• Work to do:
Return, word for word, the part of the text on graphs and graph neural networks that runs from "A graph doesn’t" to "or 3-D space.".

### Extract ###

First things first: What is a graph?

Graphs are mathematical structures used to analyze the pair-wise relationship between objects and entities. A graph is a data structure consisting of two components: vertices, and edges. Typically, we define a graph as G=(V, E), where V is a set of nodes and E* *is the edge between them.

If a graph has N nodes, then adjacency matrix A has a dimension of (NxN). People sometimes provide another feature matrix to describe the nodes in the graph. If each node has F numbers of features, then the feature matrix X has a dimension of (NxF).

## What Is a Graph Neural Network (GNN)?

A graph doesn’t exist in a Euclidean space, which means it can’t be represented by any coordinate systems with which we’re familiar. This makes the interpretation of graph data much harder compared to other types of data like waves, images or time-series signals, all of which can be mapped to a 2-D or 3-D space.

### Collected material ###

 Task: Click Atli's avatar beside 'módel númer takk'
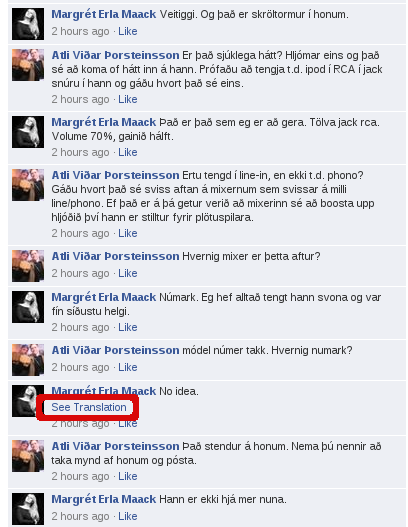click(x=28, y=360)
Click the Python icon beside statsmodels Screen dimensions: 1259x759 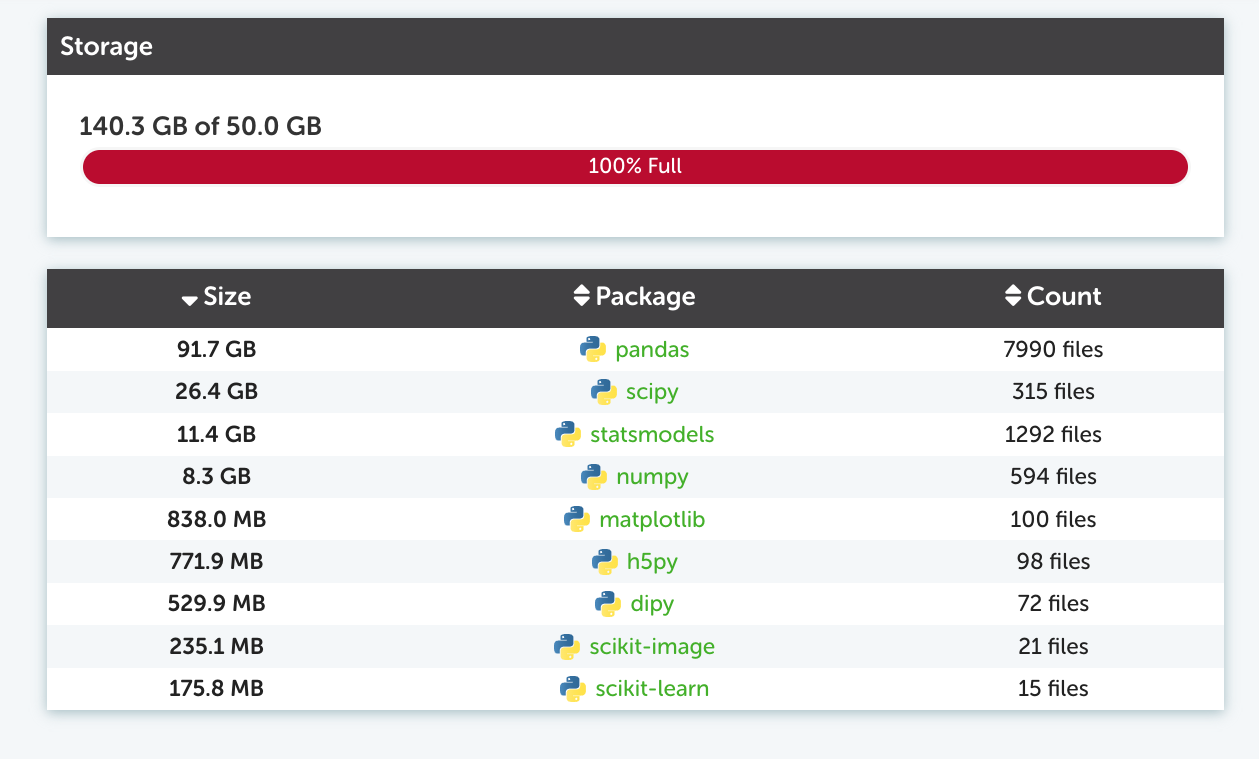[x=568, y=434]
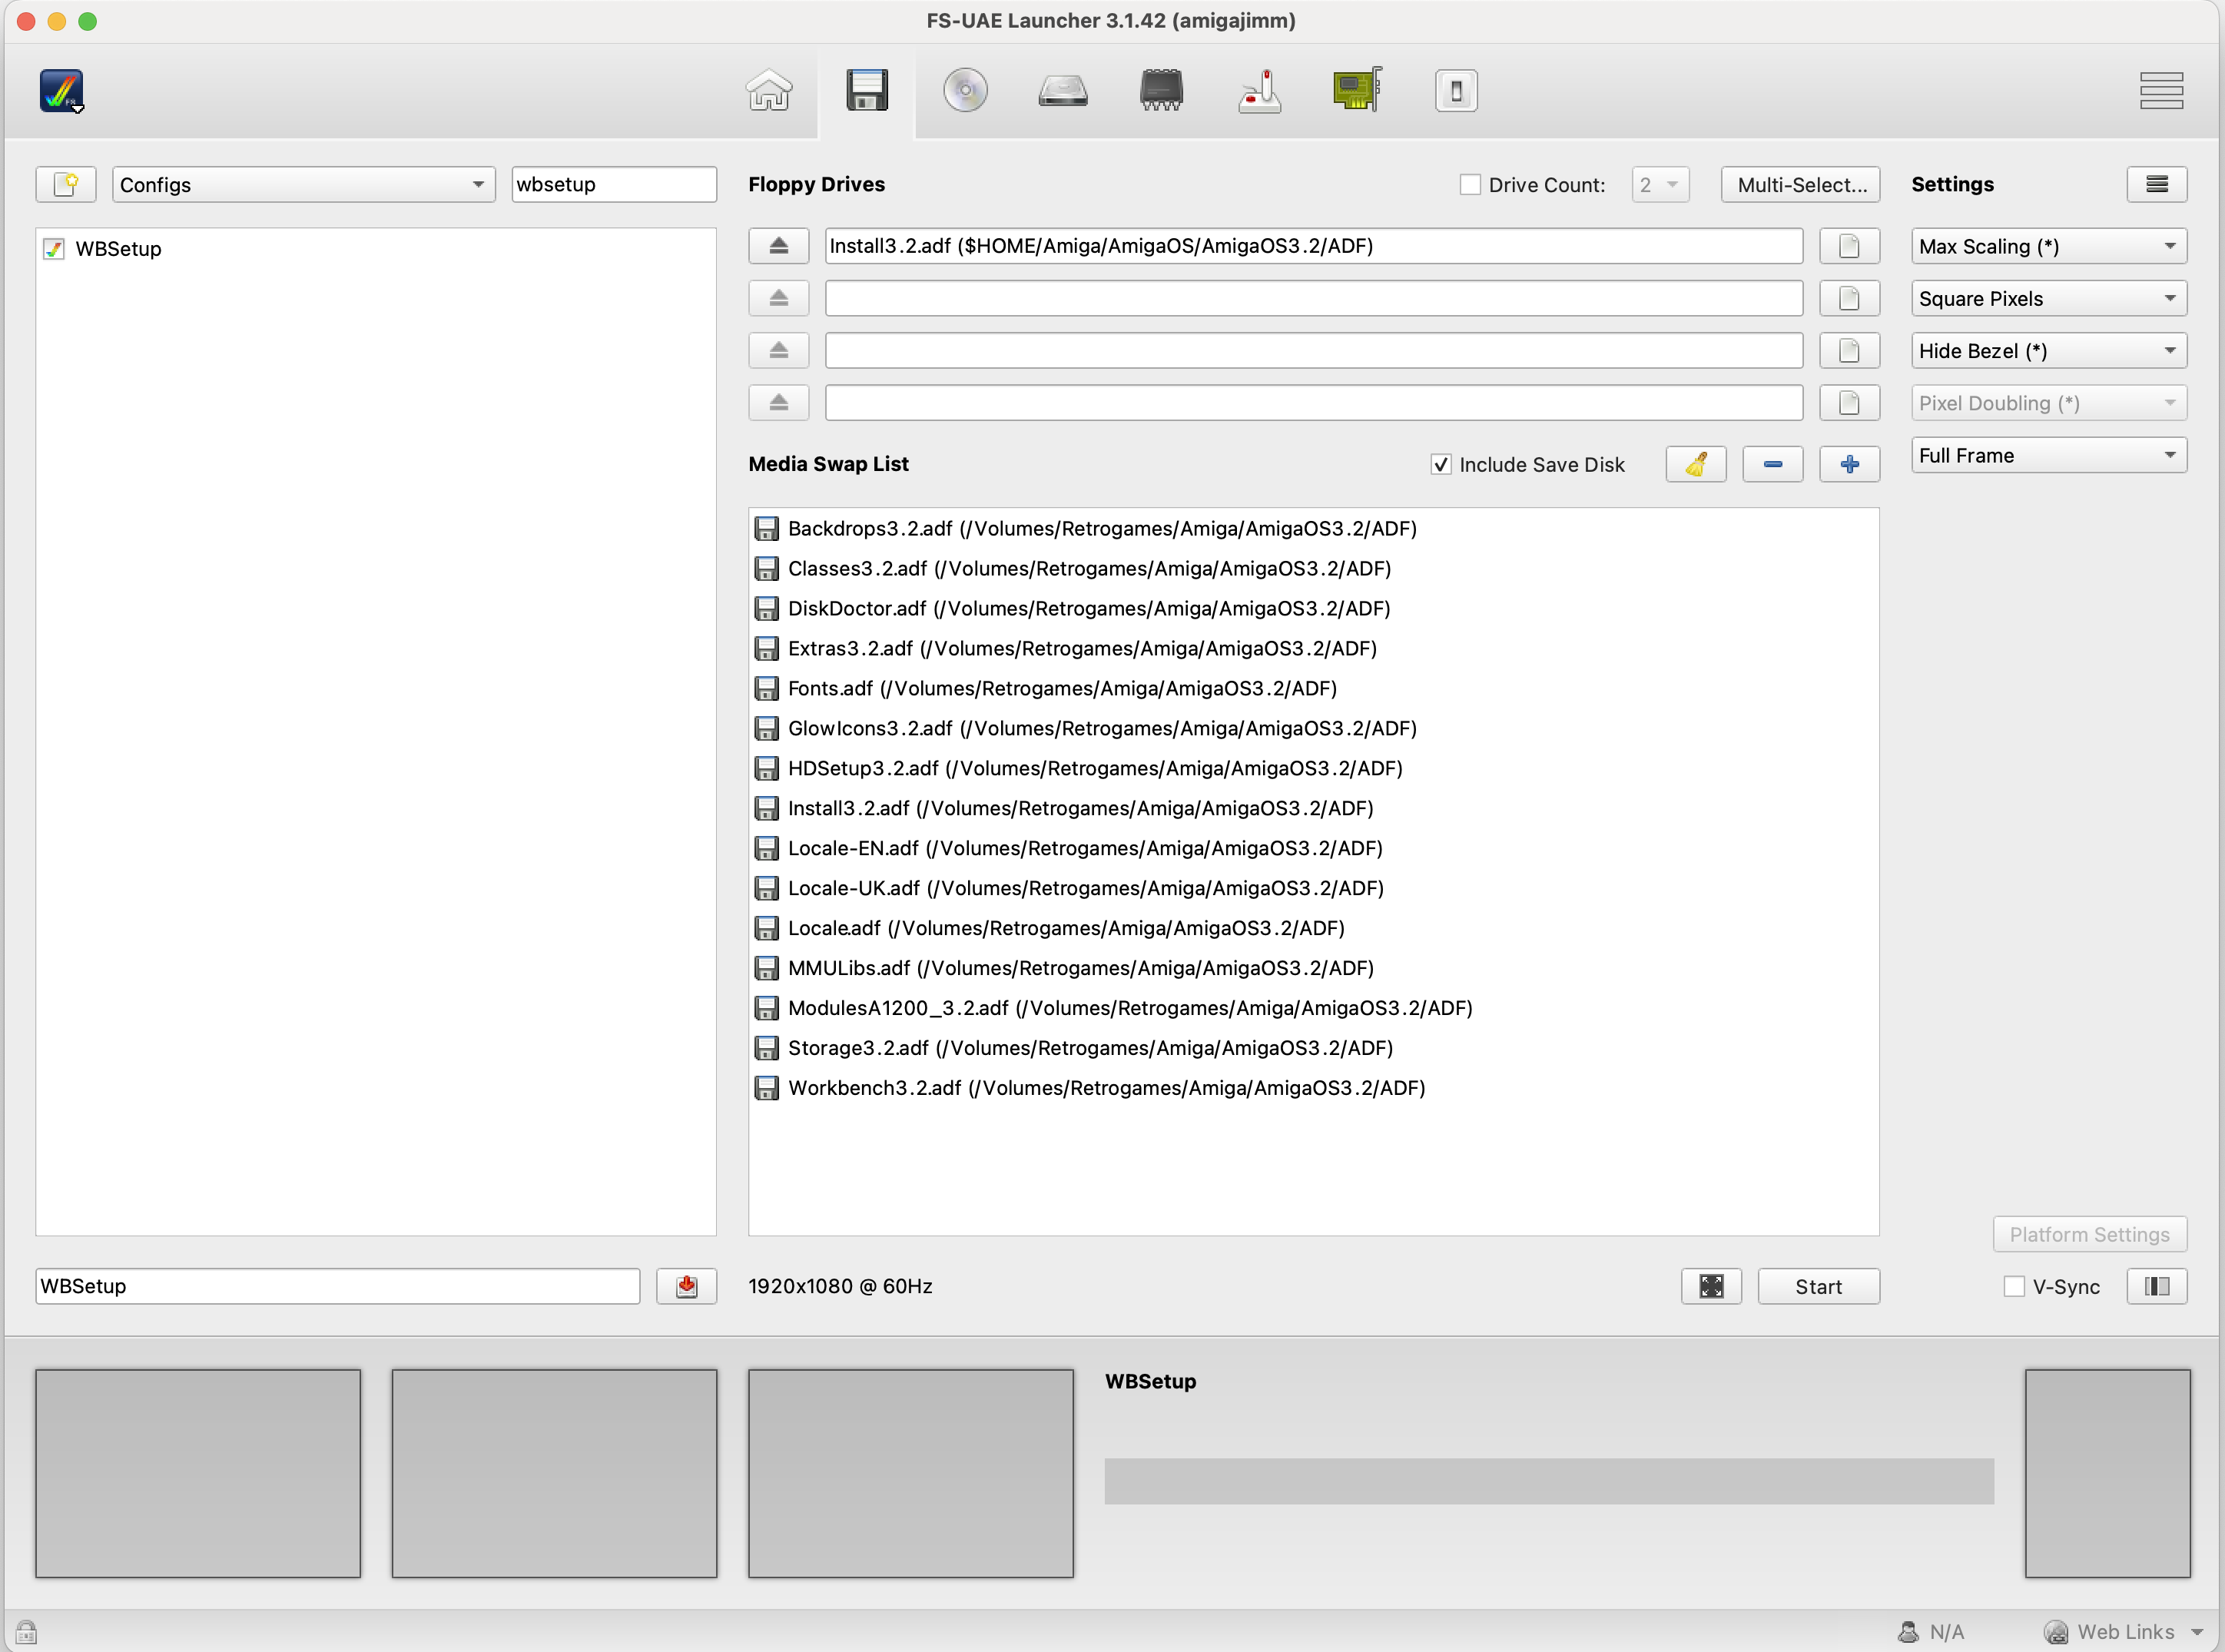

###

• In response:
A graph doesn’t exist in a Euclidean space, which means it can’t be represented by any coordinate systems with which we’re familiar. This makes the interpretation of graph data much harder compared to other types of data like waves, images or time-series signals, all of which can be mapped to a 2-D or 3-D space.